Outra casa, outra menina dorme relaxada. Na cozinha, radinho de pilha tocando baixinho, a mulher se movimenta devagar. Já está acordada há um tempo, já olhou no espelho e ajeitou o cabelo, enquanto sonhava ou se lembrava do sonho que teve hoje. O rosto, já lavado, com o perfume de rosas do seu sabonete favorito. No fogão a água já está fervendo e, delicadamente, é derramada por ela sobre as encostas de pó de café que deslizam pelo coador enquanto exalam aquele cheiro gostoso que enche a casa e chega até o quarto da menina, talvez virginiana, que abre os olhinhos e sorri animada enquanto se espreguiça, solta um gritinho e se levanta, feliz.

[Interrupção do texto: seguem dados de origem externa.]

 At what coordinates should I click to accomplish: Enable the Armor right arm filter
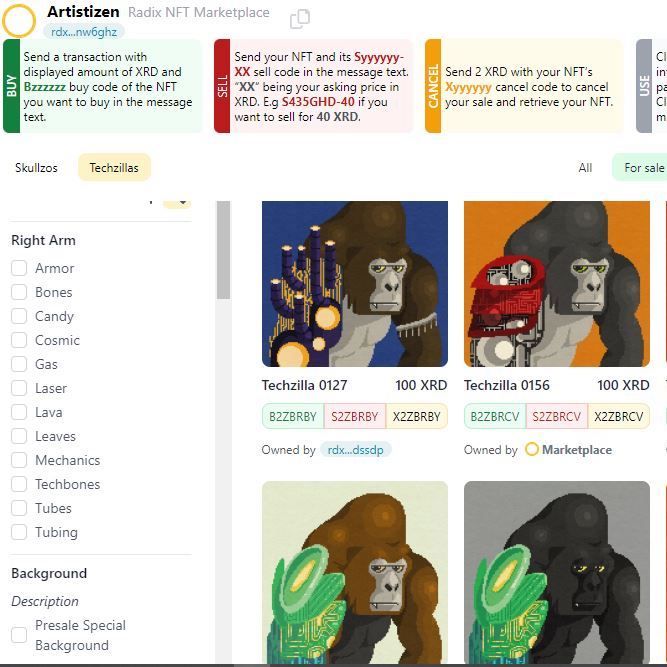[x=19, y=268]
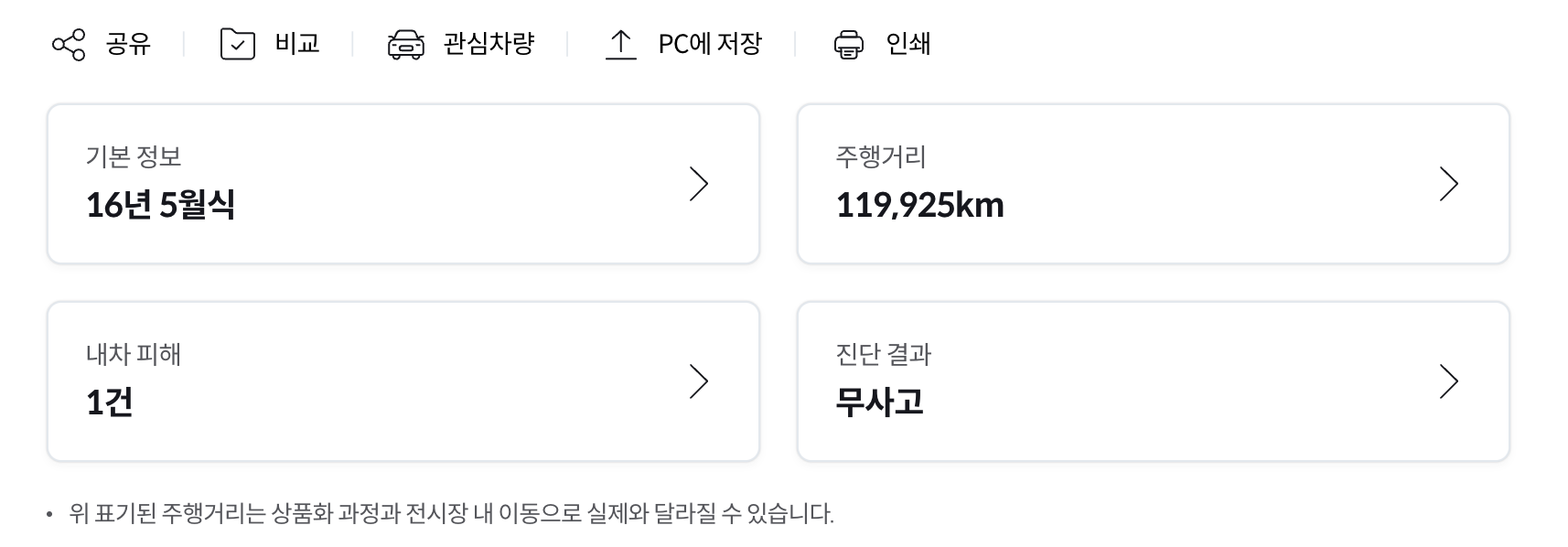Click the upload arrow icon for PC에 저장

[620, 44]
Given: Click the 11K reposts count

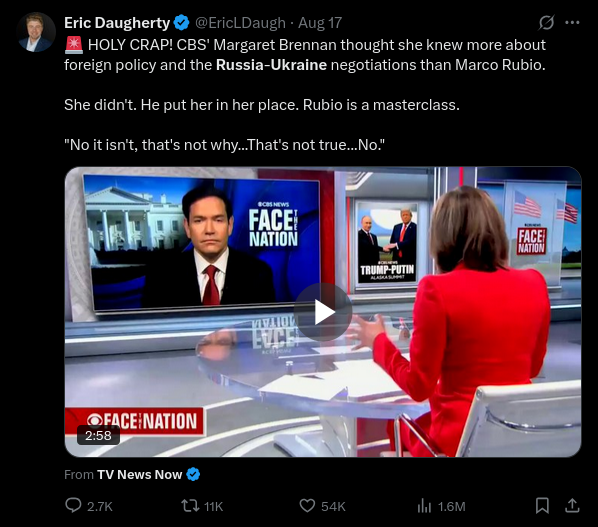Looking at the screenshot, I should [213, 506].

Na cozinha se encontram mãe e filha, se abraçam, se olham, falam pouco, não há muito que falar, as atitudes são plenas de significados. Tomam juntas o café, o pai já saiu mais cedo, foi levado à porta pela esposa que se despediu com um abraço e um beijo demorado de quem vai sentir saudade pelo resto do dia. A escola é só mais tarde. Na mesa, a menina brinca fazendo bichinhos com o farelo do pão comprado um pouco antes na padaria. Falam sobre o dia na escola, sobre os colegas, os medos, as provas, os professores; a mãe conta como era no seu tempo e promete fazer uma comida especial para o almoço. Elas comem com prazer, saboreando tudo; estão ali, somente ali, o futuro ainda não chegou. Tomam café. A menina então toma banho, até ensaia uma música debaixo da água do chuveiro, a sua roupinha espera por ela no cabide do banheiro, veste-se devagar, chama a mãe para pentear seus cabelos e, no espelho, coloca os enfeitezinhos preferidos na cabeça. Saem juntas, mãos dadas, às vezes se solta e corre livre, olhada de perto pela mãe que vai atrás, rumo à escola. Pegam sol, vêem pessoas, conversam enquanto caminham. No pátio se despedem com beijos e sorrisos. Logo estarão outra vez juntas para celebrar esta coisa especial que pode ser a vida.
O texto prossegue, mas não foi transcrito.